Looking around, it’s clear that Patience and her friend Bitsy have been gone for months, probably years. There’s nothing in the kitchen cupboards, no pots or pans, only a few tiny mice droppings, and the house smells faintly of mold.
The wood cookstove is still here, as is the heater stove and an old metal lantern, but we have no dry wood to make a fire or kerosene for light. The midwife never did have a phone or electricity. As in most of rural America, the power and telephone lines haven’t reached into the hollows or up the mountains, and now with the Great Depression, the farmers won’t get them for years.
Luckily, I’d stowed a few candles in our emergency kit, and sometime after midnight, before I fell into a troubled sleep, I got out my nurse’s notebook and tried to think about our situation. It wasn’t good.

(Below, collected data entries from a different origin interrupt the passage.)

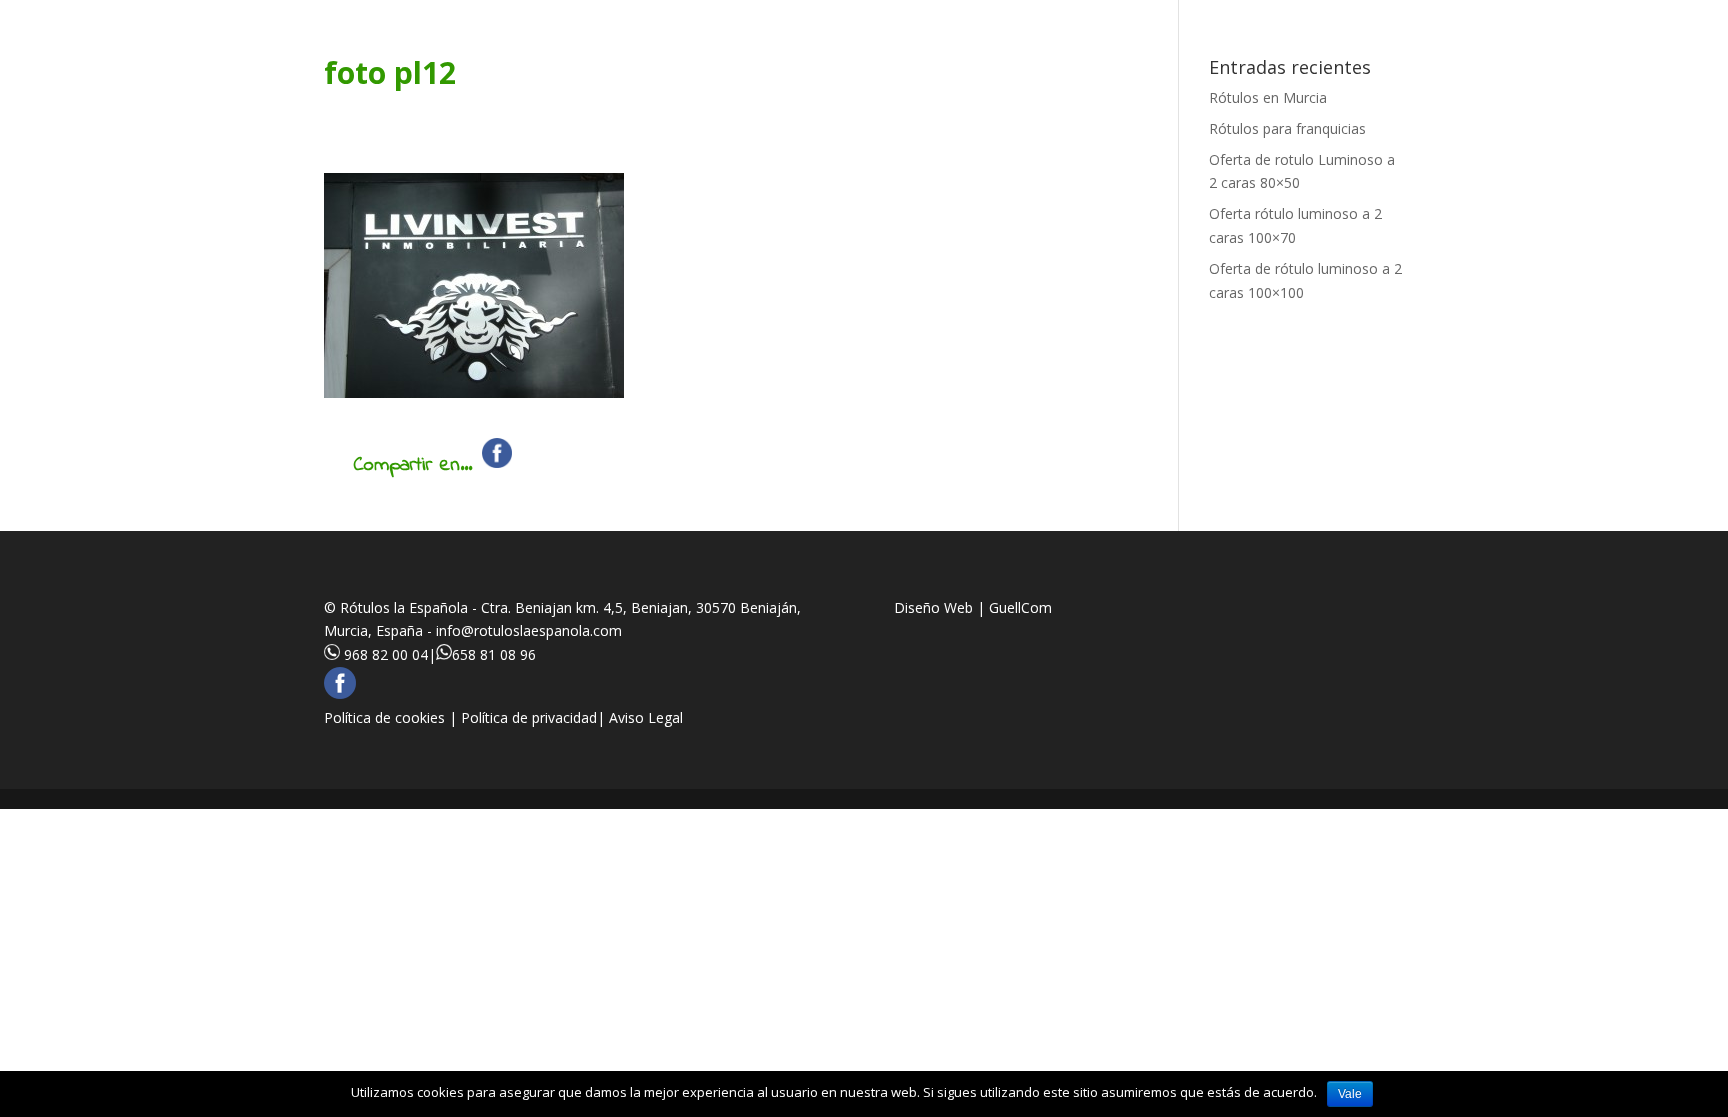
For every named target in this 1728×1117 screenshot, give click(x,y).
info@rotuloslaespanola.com (529, 630)
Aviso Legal (646, 717)
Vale (1350, 1094)
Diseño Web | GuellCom (973, 607)
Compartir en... (413, 465)
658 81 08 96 (494, 654)
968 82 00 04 (386, 654)
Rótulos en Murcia (1268, 97)
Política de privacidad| (535, 717)
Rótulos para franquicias (1287, 128)
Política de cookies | (392, 717)
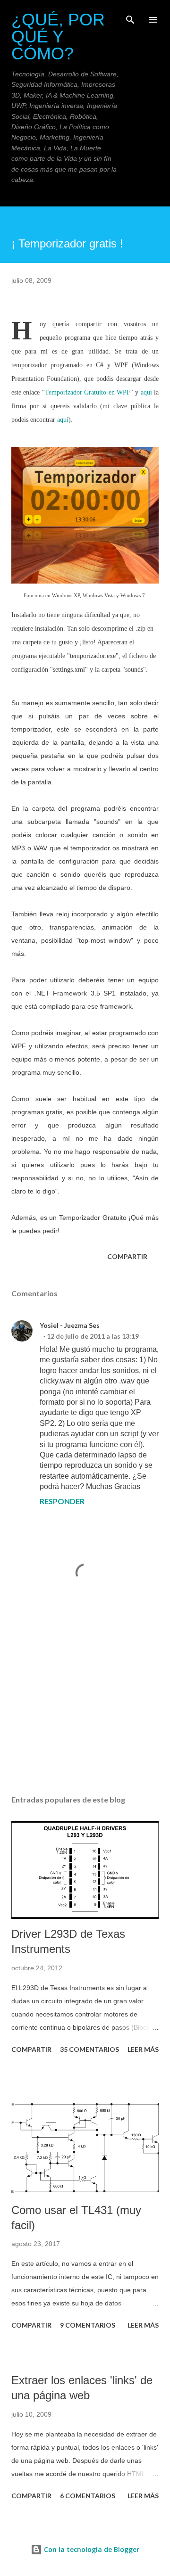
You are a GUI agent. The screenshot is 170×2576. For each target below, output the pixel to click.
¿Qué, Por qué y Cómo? (58, 36)
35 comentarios (89, 2049)
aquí (146, 392)
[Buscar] (130, 17)
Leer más (143, 2049)
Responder (62, 1501)
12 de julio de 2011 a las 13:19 (93, 1336)
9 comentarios (87, 2325)
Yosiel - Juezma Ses (70, 1325)
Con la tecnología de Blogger (90, 2549)
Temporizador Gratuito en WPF (87, 392)
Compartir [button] (127, 1256)
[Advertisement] (85, 1706)
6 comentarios (87, 2496)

Problem: Two Adults. Impoverished and Homeless.
(I can’t believe I’m writing this about myself! How could this happen to a woman like me?)
One male physician, age 45, 6' 2" and 164 pounds at last weigh, fit enough but quite useless.
One female nurse, 42, 5' 4" and 128 pounds, with two college degrees but no survival skills. She’s not even a good cook.
Ten dollars and forty-five cents. (I actually got out of bed, opened my pocketbook, and counted the change again, wishing, like anything, that I’d taken Alvin up on his offer of a few dollars for assisting at his wife’s emergency delivery.)
Food: a half loaf of bread, a chunk of cheese, three apples, and a Hershey’s Bar left from our stop at the Four Leaf Clover Cafe.
Two heavy wool blankets from the trunk of the car.
Our clothes.
Some medical books and equipment that I suppose we could sell, but who would want them?
I lay here, now listening to rain slash the side of the house and thunder roll away over Spruce Mountain and wonder what could have happened to Patience and Bitsy. There were rumors that the KKK was out to get them, and that thought makes me sick.
Somewhere in the house, water leaks through the roof, a steady drip, drip. Twice I hear the doctor moan in his sleep, and once I think he’s crying, but it stops.
Another Life
This life of poverty is new for me; counting pennies, sleeping on a bare mattress without proper linens, not knowing what we will eat tomorrow or where we may go.